### TRY IT
After locating the line that contains "Task: Expand the User Limit dropdown" in the data below, set down exactly that line and each one after it through the line that contains "Task: Click into the Suche search field", and nothing more.
-- EXERCISE DATA follows --
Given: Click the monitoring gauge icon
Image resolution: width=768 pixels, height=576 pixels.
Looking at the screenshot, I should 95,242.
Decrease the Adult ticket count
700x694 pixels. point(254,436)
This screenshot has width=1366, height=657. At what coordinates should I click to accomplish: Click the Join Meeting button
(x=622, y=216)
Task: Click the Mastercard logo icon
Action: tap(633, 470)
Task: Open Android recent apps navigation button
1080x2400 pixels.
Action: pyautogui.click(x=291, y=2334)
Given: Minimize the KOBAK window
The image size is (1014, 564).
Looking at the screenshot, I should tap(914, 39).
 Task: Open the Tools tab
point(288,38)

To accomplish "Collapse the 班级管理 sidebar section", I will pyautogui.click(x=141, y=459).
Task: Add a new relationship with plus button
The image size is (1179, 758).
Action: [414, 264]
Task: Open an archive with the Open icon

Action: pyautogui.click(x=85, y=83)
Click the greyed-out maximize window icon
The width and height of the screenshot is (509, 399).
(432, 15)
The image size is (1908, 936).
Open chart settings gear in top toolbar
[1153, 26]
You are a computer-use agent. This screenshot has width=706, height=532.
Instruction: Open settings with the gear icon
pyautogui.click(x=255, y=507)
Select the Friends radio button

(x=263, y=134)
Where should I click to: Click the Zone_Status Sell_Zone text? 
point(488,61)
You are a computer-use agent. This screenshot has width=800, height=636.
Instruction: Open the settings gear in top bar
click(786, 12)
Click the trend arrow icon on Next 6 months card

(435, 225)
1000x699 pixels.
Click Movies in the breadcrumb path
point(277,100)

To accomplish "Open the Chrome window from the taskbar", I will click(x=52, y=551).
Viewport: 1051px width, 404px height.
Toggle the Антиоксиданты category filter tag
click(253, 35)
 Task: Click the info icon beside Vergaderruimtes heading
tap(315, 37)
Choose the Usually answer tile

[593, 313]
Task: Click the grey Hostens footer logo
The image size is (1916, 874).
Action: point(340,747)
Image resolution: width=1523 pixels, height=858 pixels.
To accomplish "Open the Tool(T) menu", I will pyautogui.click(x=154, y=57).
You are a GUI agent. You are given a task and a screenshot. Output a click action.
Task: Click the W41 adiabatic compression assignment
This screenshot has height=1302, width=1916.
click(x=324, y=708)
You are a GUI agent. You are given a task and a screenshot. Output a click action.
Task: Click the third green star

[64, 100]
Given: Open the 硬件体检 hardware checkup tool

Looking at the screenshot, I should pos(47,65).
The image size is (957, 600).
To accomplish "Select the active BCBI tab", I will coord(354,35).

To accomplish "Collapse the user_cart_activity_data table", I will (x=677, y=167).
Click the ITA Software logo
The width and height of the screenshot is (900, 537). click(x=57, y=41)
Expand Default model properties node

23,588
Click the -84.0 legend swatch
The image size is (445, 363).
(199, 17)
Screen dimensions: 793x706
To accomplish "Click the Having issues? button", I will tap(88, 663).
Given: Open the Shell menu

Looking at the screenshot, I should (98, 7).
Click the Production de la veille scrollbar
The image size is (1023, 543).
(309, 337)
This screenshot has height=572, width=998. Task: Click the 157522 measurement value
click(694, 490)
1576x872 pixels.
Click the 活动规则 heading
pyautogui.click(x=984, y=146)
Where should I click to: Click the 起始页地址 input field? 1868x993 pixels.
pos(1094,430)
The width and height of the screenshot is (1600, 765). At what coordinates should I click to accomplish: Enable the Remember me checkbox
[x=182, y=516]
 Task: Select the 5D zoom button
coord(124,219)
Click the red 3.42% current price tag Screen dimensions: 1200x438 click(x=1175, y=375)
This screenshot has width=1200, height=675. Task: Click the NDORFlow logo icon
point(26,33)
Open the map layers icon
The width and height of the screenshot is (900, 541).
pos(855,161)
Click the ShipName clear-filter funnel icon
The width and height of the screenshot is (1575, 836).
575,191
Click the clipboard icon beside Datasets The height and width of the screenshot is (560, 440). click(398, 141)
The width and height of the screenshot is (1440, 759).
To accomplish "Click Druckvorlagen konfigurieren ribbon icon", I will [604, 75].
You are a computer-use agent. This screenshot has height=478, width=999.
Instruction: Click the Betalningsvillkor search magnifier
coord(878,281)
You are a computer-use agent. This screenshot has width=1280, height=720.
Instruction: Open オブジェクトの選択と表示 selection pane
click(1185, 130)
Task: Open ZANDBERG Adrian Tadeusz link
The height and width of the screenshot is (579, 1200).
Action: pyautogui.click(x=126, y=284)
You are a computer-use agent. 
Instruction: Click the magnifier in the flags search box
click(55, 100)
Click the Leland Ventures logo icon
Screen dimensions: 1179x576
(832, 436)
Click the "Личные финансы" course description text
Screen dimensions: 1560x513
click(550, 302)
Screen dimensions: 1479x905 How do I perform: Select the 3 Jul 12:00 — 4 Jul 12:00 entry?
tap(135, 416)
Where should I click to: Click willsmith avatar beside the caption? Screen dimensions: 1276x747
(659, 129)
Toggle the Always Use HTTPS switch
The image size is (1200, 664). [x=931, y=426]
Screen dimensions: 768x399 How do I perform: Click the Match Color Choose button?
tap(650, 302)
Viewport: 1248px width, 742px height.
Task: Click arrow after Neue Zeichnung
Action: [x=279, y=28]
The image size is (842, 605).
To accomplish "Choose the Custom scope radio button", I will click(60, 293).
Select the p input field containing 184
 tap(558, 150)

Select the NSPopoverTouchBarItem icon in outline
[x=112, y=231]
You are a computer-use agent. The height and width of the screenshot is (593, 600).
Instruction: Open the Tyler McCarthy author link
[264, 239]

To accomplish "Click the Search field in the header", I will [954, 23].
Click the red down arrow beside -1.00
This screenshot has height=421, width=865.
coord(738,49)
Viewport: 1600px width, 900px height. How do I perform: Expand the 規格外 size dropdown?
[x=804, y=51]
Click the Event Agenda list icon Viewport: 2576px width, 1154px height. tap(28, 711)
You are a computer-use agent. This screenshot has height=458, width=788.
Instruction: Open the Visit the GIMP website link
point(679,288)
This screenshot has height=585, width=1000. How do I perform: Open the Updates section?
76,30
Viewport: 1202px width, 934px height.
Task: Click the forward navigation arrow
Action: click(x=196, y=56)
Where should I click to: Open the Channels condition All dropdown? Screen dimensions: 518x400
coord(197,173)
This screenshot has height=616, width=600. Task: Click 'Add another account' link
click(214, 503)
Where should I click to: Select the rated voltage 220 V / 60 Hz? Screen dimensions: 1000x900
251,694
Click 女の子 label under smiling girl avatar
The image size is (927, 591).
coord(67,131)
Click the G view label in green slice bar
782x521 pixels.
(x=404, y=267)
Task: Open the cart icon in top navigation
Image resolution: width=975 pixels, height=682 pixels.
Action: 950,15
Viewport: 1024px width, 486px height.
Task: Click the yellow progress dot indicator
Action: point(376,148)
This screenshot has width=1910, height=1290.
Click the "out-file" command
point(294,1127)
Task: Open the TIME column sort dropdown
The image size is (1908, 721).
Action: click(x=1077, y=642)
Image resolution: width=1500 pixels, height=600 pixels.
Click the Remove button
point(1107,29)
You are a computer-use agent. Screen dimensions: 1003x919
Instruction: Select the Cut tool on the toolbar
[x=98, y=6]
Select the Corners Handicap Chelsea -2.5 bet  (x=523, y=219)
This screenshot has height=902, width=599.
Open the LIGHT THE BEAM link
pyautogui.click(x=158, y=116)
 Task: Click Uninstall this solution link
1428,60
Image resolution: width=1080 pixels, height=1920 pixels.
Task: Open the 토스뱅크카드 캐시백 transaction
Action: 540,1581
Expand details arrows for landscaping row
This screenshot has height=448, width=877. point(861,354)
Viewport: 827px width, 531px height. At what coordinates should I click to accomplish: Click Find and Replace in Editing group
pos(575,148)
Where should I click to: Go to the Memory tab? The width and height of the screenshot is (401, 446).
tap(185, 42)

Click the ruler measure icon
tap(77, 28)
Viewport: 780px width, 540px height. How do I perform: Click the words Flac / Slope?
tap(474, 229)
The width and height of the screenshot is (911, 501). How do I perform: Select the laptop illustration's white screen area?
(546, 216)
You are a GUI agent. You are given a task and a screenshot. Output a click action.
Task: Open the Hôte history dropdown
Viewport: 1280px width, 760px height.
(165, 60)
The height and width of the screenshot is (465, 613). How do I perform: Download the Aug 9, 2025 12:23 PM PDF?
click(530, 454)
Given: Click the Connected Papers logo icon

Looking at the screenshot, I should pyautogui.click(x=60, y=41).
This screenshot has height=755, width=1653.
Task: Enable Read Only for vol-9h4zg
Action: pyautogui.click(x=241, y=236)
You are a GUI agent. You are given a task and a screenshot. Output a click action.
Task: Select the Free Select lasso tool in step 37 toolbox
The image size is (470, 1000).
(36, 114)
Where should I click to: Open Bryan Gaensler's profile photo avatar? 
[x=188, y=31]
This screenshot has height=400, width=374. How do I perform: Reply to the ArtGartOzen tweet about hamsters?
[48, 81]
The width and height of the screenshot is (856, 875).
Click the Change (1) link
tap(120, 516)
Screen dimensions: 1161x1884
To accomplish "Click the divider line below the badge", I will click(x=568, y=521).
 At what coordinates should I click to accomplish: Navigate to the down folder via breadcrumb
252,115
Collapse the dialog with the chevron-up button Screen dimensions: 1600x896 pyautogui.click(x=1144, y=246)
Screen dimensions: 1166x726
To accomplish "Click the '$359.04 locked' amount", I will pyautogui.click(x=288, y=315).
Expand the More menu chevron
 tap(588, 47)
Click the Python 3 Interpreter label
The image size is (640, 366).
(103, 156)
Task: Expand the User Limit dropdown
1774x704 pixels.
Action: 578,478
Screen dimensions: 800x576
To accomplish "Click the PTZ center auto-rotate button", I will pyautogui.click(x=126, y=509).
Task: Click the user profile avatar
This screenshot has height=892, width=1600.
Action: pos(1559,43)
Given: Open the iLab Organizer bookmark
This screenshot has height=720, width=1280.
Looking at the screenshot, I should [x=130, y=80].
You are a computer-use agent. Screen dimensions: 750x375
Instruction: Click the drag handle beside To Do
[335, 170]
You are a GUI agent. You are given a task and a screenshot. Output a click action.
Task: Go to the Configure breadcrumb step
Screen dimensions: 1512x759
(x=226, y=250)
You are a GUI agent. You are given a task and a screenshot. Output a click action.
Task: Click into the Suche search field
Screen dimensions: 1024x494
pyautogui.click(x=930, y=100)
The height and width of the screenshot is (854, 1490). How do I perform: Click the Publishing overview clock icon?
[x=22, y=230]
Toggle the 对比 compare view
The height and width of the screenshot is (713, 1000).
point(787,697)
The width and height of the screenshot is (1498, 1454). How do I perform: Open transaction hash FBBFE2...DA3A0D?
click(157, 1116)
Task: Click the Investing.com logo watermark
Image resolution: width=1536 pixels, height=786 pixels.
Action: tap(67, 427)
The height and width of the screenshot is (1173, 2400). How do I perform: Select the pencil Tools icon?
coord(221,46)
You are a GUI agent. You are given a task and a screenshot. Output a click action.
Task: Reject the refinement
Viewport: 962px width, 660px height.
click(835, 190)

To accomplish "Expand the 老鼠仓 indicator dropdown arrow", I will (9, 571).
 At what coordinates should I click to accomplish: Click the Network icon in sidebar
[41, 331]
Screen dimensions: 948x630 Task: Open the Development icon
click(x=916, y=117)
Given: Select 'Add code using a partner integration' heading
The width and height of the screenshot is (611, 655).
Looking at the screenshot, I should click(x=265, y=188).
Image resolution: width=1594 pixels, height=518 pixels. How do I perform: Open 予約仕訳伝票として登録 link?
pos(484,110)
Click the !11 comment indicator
-- EXERCISE DATA concluded --
### FINAL ANSWER
Task: Expand the User Limit dropdown
1774x704 pixels.
Action: 578,478
Screen dimensions: 800x576
To accomplish "Click the PTZ center auto-rotate button", I will pyautogui.click(x=126, y=509).
Task: Click the user profile avatar
This screenshot has height=892, width=1600.
Action: pos(1559,43)
Given: Open the iLab Organizer bookmark
This screenshot has height=720, width=1280.
Looking at the screenshot, I should [x=130, y=80].
You are a computer-use agent. Screen dimensions: 750x375
Instruction: Click the drag handle beside To Do
[335, 170]
You are a GUI agent. You are given a task and a screenshot. Output a click action.
Task: Go to the Configure breadcrumb step
Screen dimensions: 1512x759
(x=226, y=250)
You are a GUI agent. You are given a task and a screenshot. Output a click action.
Task: Click into the Suche search field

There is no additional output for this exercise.